3.1 The fitted regression model
Before jumping in here, it’s a good idea to review the basic idea of least squares (see “SLR: Least Squares” from module 1) and some matrix concepts (“General matrix fax and trix” from module 2).
We’ve been dealing with the theoretical model, but now let’s look at the fitted model. We want to find a good \(\boldsymbol{b}\) (aka \(\hat{\boldsymbol{\beta}}\)). Then our predictions will be
\[\hat{\boldsymbol{y}} = \boldsymbol{X {b}}\] This vector of predictions must fall in the column space of \(\boldsymbol{X}\); the vector \(\boldsymbol{b}\) determines where in the column space it will go. If I have \(k+1\) (linearly independent) predictors, this vector is constrained to lie within a \(k+1\)-dimensional space. But the vector of responses, \(\boldsymbol{y}\), can point anywhere in \(n\)-dimensional space! So the predictions we can get out of a model are more constrained than the actual values – which is why they can’t match the actual values exactly.
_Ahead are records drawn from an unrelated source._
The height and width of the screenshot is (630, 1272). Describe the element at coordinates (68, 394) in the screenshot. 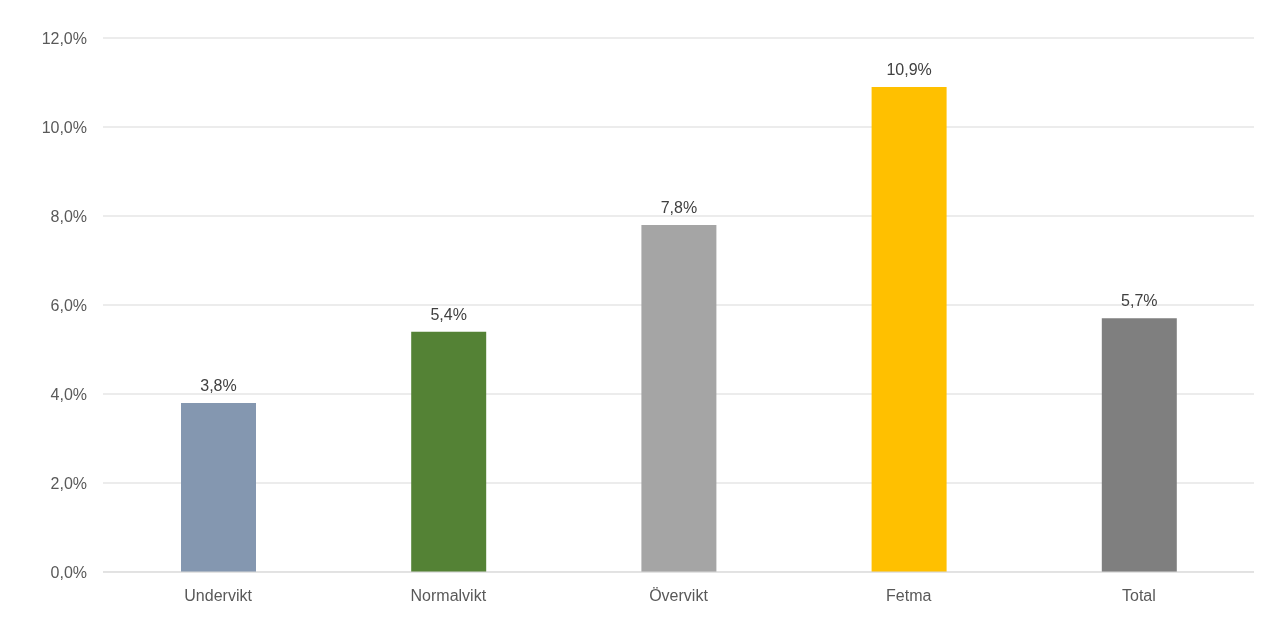

I see `y-tick-label: 4,0%` at that location.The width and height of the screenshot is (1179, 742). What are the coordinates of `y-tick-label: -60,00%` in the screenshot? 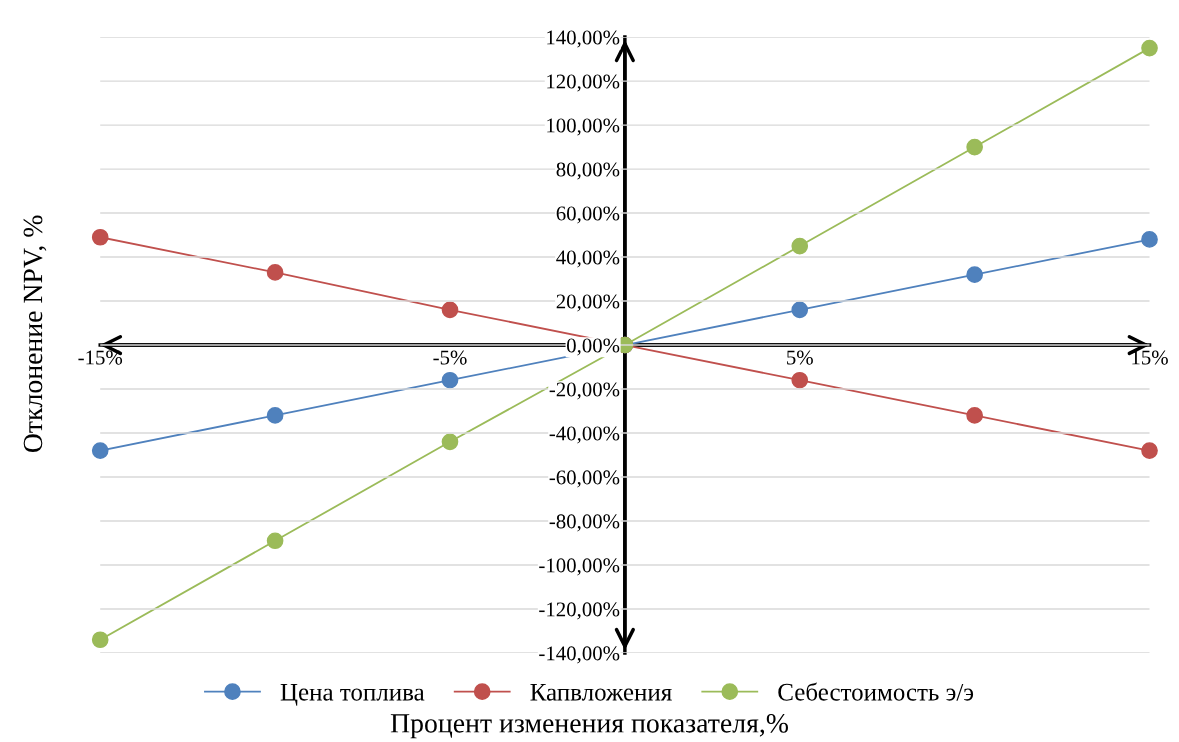 It's located at (584, 479).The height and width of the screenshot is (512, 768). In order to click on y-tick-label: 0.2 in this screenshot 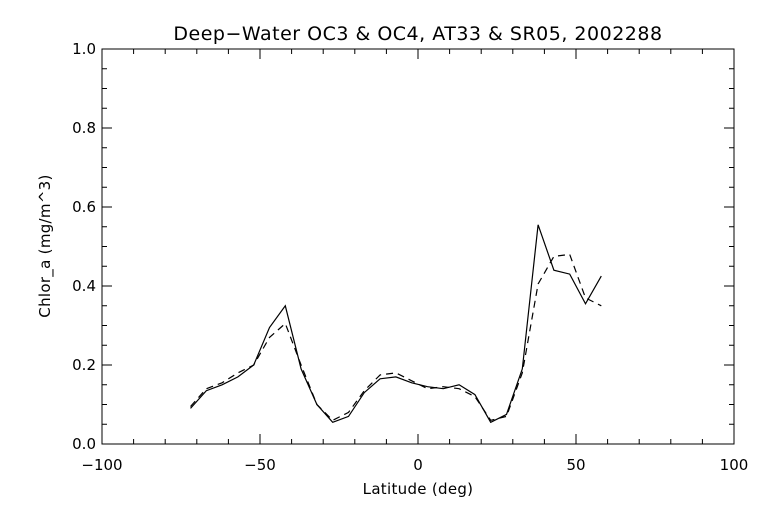, I will do `click(84, 365)`.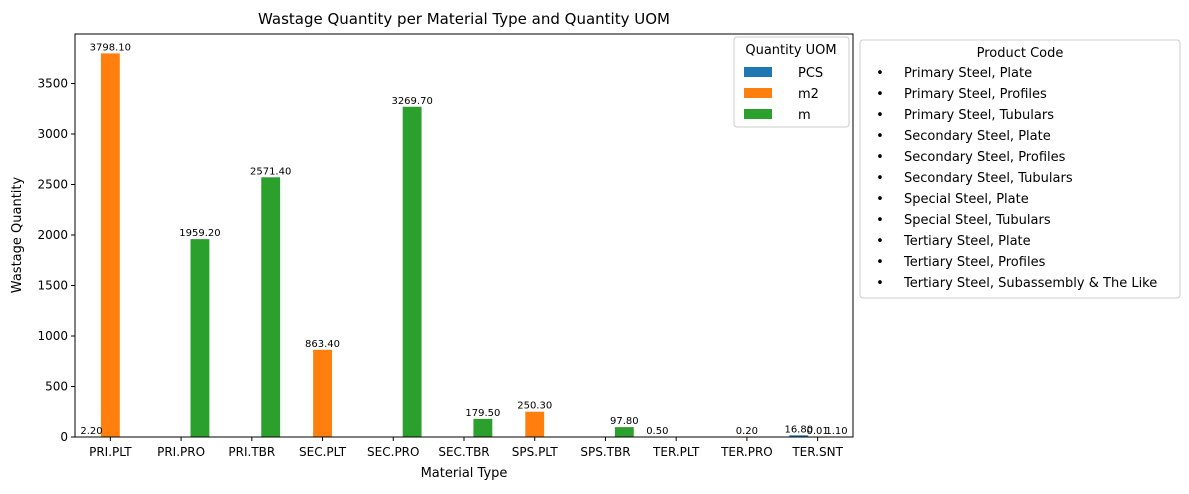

A note for the linear-algebraically inclined: The vector \(\boldsymbol{y}\) can be said to live in \(\mathbb{R}^n\). The vector \(\hat{\boldsymbol y}\) is also length \(n\), so you can think of it as also living in \(\mathbb{R}^n\)… but it has to lie within a particular \(k+1\)-dimensional subspace of \(\mathbb{R}^n\). Now, that subspace is not necessarily \(\mathbb{R}^{k+1}\), but it’s equivalent, if you’re allowed to do a change of basis and swivel the axes around. So don’t worry about it. If this distinction was not bothering you in the first place, forget I mentioned it.
Restricting \(\boldsymbol{\hat{y}}\) to \(k+1\)-space is a big constraint, but then, that’s kind of the point: we’re trying to predict \(\boldsymbol{y}\) with a simpler (lower-dimensional) model approximation.
Notice there’s still exactly one residual per data point. This hasn’t changed from the old-school, simple linear regression case; all that’s different is how we got \(\hat{\boldsymbol{y}}\), and how we’re writing it.
Of course, that will create a vector of residuals: \(\boldsymbol{e} = \boldsymbol{y} - \boldsymbol{Xb}\). We’d like this residual vector to be as small as possible, just as always. Previously, we talked about minimizing the sum of the squared residuals. Well, hold on: this is the inner product of the residual vector with itself. \[SSE=\boldsymbol e^T\boldsymbol{e} = \sum{e_i^2}\] We can think of the length of the residuals vector as the square root of this quantity. In linear algebra terms, that’s the norm.
From linear algebra, we know that if we want to minimize the length (norm) of the residual vector, then we need to project \(\boldsymbol{y}\) orthogonally onto the column space of \(\boldsymbol{X}\). In other words, we want \(\boldsymbol{e}\) to be perpendicular to \(\boldsymbol{Xc}\) for any vector \(\boldsymbol{c}\).
Why does that make sense? Well, we know that the \(\boldsymbol{\hat{y}}\) vector is stuck down in the \(k+1\)-dimensional column space of \(\boldsymbol{X}\), while the \(\boldsymbol{y}\) vector soars majestically in \(n\)-dimensional space. We’d like \(\boldsymbol{\hat{y}}\) to get as close as possible to \(\boldsymbol{{y}}\), though. So we want to “drop straight down” to \(Col(\boldsymbol X)\) from \(\boldsymbol{y}\). To get any closer to \(\boldsymbol{y}\) from that point would require us to pop out of \(Col(\boldsymbol X)\) into an additional dimension. (Trippy.)